40 years ago, I took a resort course in Hawai'i and would have gotten certified on the trip had I not then fought the surf (and the surf won).
Years later, My wife and I vacationed in Cozumel, and I took another resort course there. I loved it. When we decided to return to the island on another trip the following year, I decided I would get certified because I can't stand lying around on a beach. I did that on a trip to Puerto Vallarta. It was a simple, 3-day course that I later learned achieved that short schedule by skipping a large percentage of the requirements.

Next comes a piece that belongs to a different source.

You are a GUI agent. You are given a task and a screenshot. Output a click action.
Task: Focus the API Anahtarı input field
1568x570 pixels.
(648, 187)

It would be hard to find a certified diver who had less training than I had.
I decided that I would start the Cozumel adventure with more training, so I started with two days of AOW certification. I was the only student. The instructor did a good job of teaching me the skills I needed to be basically competent. I then did my first non-instructional dive, with a whopping 9 dives in my logbook.
That dive was transformative, and I decided that scuba was not going to be something I did for a day or two while on a semi-annual tropical vacation. My wife loved tropical vacations, and she loved to snorkel, and so even though she did not want to dive, she was happy to plan our vacations to diving meccas, and in the next few years, we visited different Caribbean isles, Australia, Fiji, and Florida. I was a dedicated tropical vacation, one trip a year, OW diver.
Then I did early retirement, and I decided that maybe I could do something with scuba during that time. I got my rescue certification and then went the professional route. In the decades that followed, one thing led to another, and I eventually became a trimix instructor and a cave diver with dive experiences all over the world.
None of those decades of dedicated diving would have happened if I had been forced to take a seriously long, complicated, and challenging OW certification course. I was looking for the cheapest and easiest way to get under water on a coming vacation. If it had been much harder than that to get certified, it never would have happened.